The CCSS have renamed and qualitatively redefined the composition text types. Students must now write both to inform and to explain. They must also progress over time from opinion-writing to argument-writing. Most importantly, students must develop the capacity to recognize, analyze, and utilize the various forms resident within these text types to address specific purposes and audiences. Preparing students for the more rigorous expectations of the CCSS will be instructionally demanding. It will require teachers to move beyond remedial structures such as the “five-paragraph essay.” Furthermore, writing instruction will require primacy within the literacy block. The limited writing instruction included in reading programs and literature anthologies will no longer suffice.
Ready or Not
The results of the preliminary “next generation” assessments are in, and, suffice it to say, there is cause for concern. Only 26% of students passed a recent pilot test in New York (2013, grades 3–8), down significantly from a 47% passing rate on the previous assessment. Pilots in other states have yielded very similar results. Why? Next generation assessments require students to read closely and then demonstrate their understanding of stimuli in writing, citing textual evidence to support both narrative and analytic writing. The requirement to address multiple sources in writing—and a technology platform that will be new for many students—further amplify the rigor of the testing experience. As a result, many states are bracing themselves for a significant drop in scores when the new assessments are deployed in 2014.

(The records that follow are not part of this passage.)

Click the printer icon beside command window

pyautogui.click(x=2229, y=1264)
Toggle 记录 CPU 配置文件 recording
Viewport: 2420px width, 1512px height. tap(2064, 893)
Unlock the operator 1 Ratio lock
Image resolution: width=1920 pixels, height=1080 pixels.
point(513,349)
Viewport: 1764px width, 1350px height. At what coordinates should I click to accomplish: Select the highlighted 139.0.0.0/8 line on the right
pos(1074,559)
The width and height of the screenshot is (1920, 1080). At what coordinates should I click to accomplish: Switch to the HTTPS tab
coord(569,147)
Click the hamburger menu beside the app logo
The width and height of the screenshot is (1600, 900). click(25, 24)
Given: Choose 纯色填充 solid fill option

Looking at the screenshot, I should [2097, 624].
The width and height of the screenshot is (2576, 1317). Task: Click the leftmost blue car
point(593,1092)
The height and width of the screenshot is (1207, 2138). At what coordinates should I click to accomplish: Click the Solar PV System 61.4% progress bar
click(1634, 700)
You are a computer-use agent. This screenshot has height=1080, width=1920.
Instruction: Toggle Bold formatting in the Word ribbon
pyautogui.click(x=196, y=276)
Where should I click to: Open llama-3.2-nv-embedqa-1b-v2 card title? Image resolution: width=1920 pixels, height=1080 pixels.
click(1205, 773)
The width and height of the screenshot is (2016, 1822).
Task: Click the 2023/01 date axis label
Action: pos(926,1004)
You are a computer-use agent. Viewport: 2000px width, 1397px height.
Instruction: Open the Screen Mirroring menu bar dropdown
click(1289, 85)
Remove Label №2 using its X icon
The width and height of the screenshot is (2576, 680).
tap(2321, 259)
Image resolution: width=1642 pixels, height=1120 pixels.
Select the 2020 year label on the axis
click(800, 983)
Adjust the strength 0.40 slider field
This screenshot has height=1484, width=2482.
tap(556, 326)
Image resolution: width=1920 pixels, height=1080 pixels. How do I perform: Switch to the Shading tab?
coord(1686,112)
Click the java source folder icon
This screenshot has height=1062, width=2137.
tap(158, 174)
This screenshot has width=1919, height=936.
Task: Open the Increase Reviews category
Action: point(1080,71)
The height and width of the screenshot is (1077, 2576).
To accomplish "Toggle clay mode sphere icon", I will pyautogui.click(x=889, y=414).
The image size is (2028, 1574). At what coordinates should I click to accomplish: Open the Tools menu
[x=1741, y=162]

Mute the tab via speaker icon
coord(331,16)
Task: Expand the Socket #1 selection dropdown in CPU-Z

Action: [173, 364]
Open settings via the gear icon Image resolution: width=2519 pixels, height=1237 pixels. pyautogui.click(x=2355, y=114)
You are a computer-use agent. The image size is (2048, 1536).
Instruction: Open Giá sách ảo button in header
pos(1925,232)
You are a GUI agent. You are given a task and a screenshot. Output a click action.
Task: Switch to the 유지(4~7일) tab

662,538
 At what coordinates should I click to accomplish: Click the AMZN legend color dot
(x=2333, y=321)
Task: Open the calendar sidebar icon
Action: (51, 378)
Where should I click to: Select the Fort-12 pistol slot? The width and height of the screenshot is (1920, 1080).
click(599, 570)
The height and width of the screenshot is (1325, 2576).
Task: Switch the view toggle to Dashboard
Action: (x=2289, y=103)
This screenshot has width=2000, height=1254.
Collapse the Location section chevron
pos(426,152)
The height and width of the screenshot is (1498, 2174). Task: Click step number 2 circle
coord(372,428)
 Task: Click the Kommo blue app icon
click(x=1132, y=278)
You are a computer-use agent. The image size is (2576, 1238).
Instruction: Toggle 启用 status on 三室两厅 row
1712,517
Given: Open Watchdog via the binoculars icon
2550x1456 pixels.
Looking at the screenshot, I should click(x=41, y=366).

Especially troubling is the fact that the new standards being assessed have been deemed critical to success in college and career. The CCSS were developed by a consortium of teachers, researchers, and leading experts, under guidance from the National Governors Association and Council of Chief State School Officers, in order to prepare students for the demands of learning and working in the 21st century. Unfortunately, the new assessments reveal that a majority of our students are not on track for success after high school.
The good news? We can prepare our students for the new assessments—and for the demands of college and the workforce. But it is going to require a change in our approach to writing instruction beginning in the earliest grades. To begin preparing students for the literacy demands of the 21st century, we need to give them the “write” stuff, right now.